So, I'm trying to use Trainning API of POSTagger. But I would like to append the new trained data to the old model. Or, if I want to train it multiple times, I would have a lot of model files. How could I combine of the result back to the existing model. So, I only have one model with bigger data.
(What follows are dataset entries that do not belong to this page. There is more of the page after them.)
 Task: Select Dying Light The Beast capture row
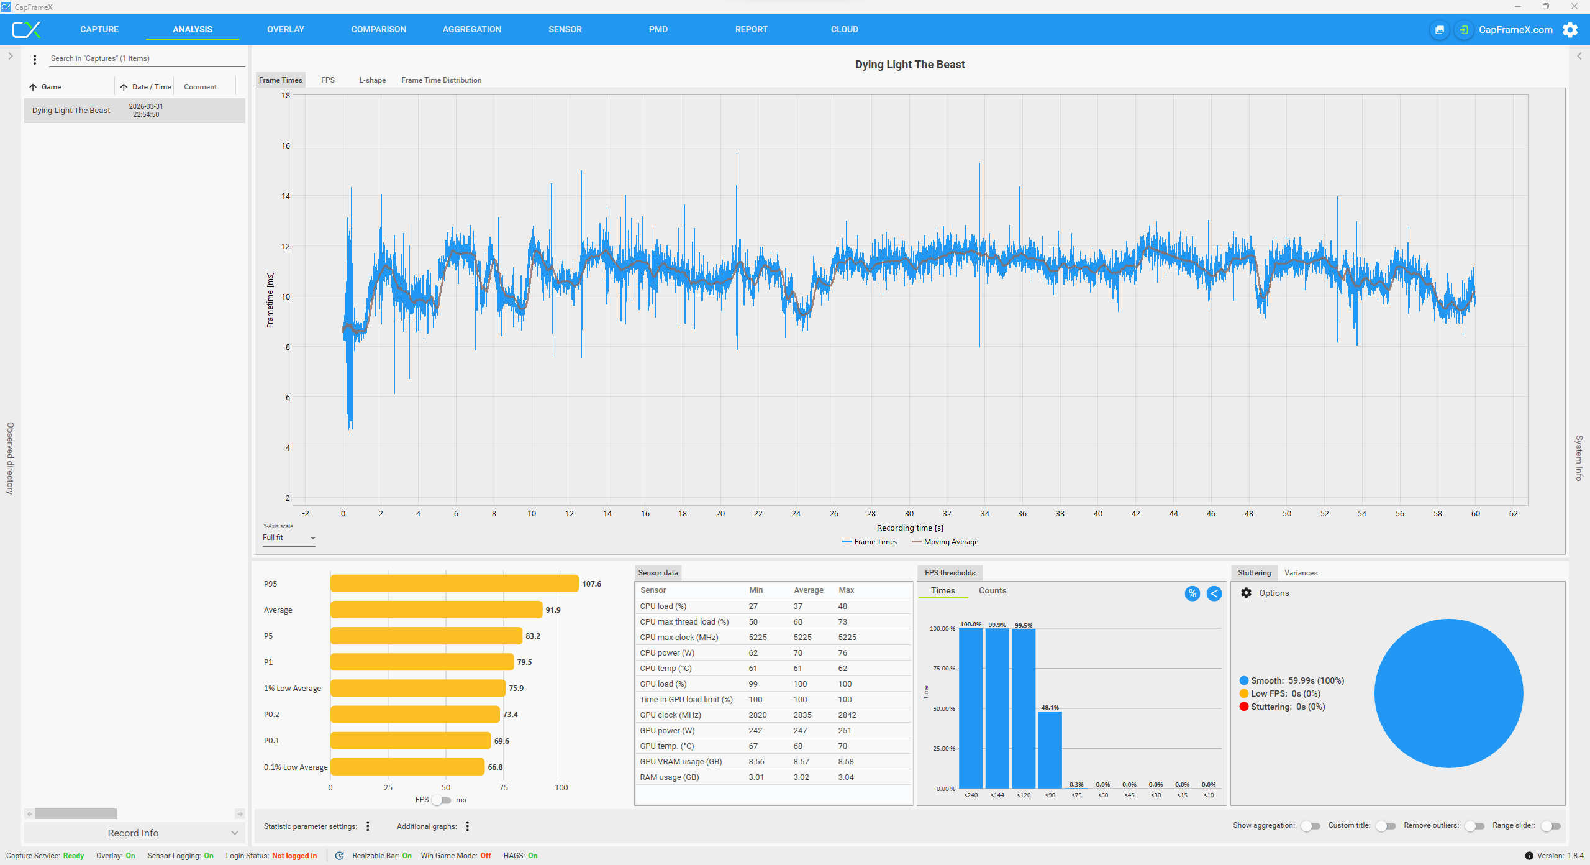135,111
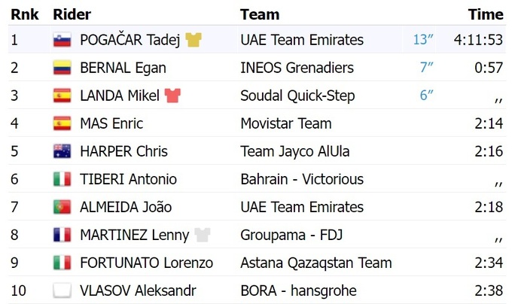
Task: Open the Movistar Team page
Action: tap(285, 123)
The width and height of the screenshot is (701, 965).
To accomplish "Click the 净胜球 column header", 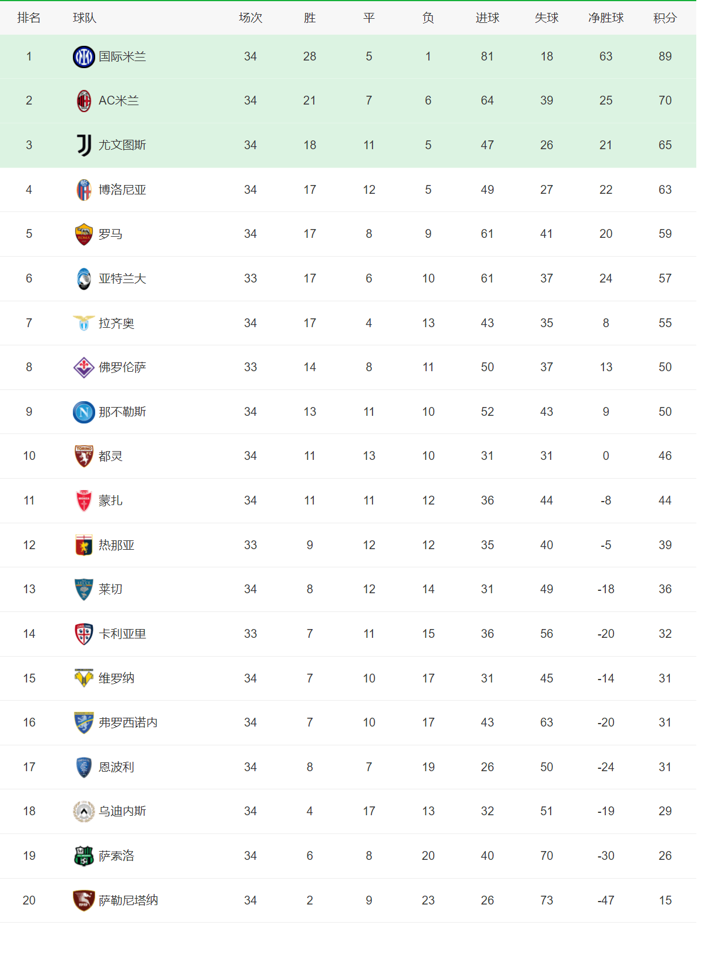I will 606,18.
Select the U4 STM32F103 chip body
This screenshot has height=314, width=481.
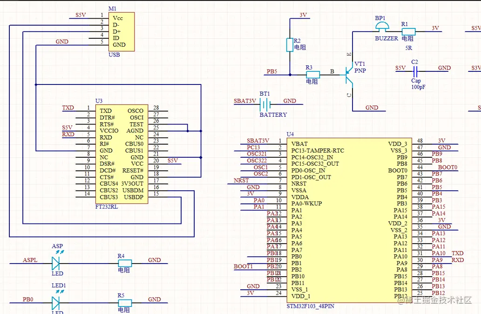(349, 220)
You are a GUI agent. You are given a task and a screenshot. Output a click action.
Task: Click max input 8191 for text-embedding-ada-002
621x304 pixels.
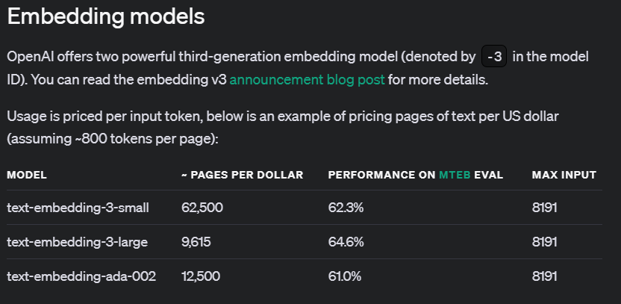[x=545, y=276]
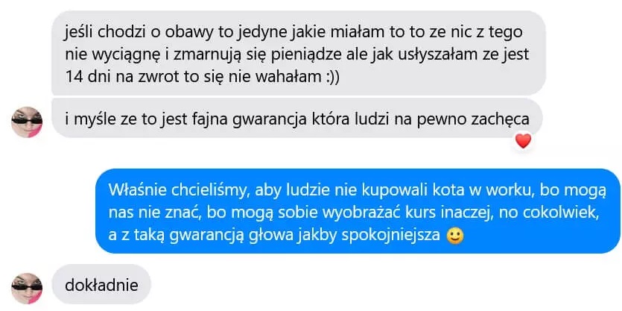Click the smiley emoji in the blue message
The width and height of the screenshot is (622, 311).
[x=455, y=236]
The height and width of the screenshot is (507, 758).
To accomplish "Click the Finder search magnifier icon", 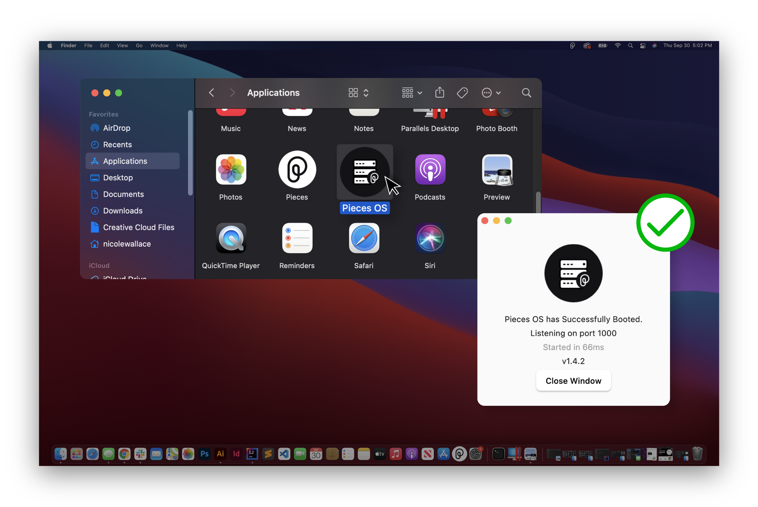I will tap(526, 93).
I think the model file is a binary file, so I'm not sure if appending file could work in this case.
Here is my code
public class POSTraining {
private final String outputModel;
private InputStream dataIn;
public POSTraining() throws IOException {
outputModel = this.getClass().getResource("/model/en-pos-maxent.bin").getPath();
dataIn = this.getClass().getResourceAsStream("/model/en-pos.train");
}
public static void main(String args[]) throws IOException {
POSTraining posTraining = new POSTraining();
posTraining.train();
}
public void train() {
try {
ObjectStream lineStream = new PlainTextByLineStream(dataIn, "UTF-8");
ObjectStream sampleStream = new WordTagSampleStream(lineStream);
TrainingParameters trainParams = new TrainingParameters();
trainParams.put("model", ModelType.MAXENT.name());
POSModel trainedModel = POSTaggerME.train("en", sampleStream, trainParams, null, null);
BufferedOutputStream bufferedOutputStream = new BufferedOutputStream(new FileOutputStream(outputModel));
trainedModel.serialize(bufferedOutputStream);
} catch (IOException e) {
e.printStackTrace();
} finally {
if (dataIn != null) {
try {
dataIn.close();
} catch (IOException e) {
// Not an issue, training already finished.
// The exception should be logged and investigated
// if part of a production system.
e.printStackTrace();
}
}
}
}
}
That's not generally possible with NLP models. You can't incrementally adjust them.